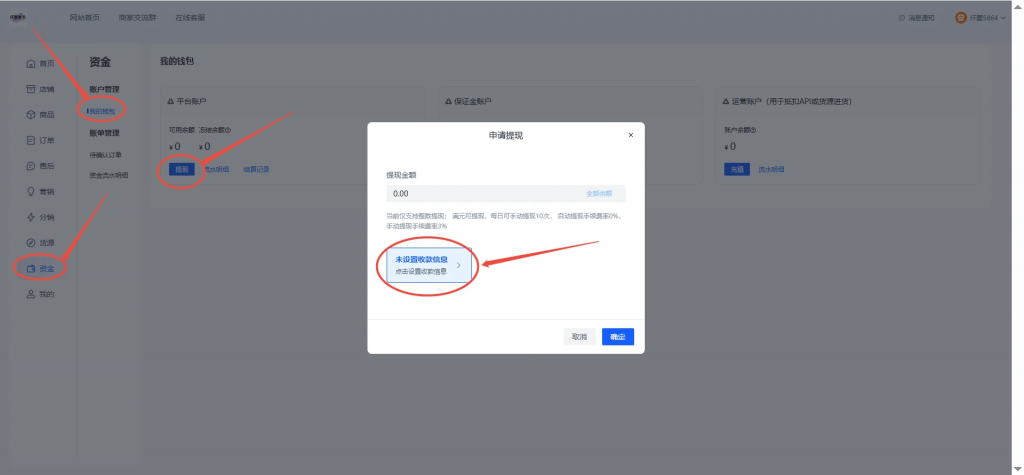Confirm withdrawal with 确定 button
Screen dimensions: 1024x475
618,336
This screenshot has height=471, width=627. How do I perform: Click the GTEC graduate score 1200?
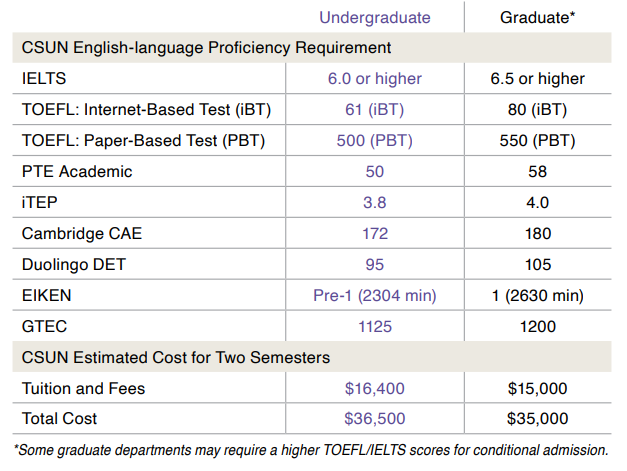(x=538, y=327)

+++++

● **Instructions to follow**: Nothing but the lines from the line containing "This screenshot has" through the last line of the records above should be written out, exactly and without the pictures.

● **Exercise output**:
This screenshot has height=471, width=627. How do I perform: Click the GTEC graduate score 1200?
(x=538, y=327)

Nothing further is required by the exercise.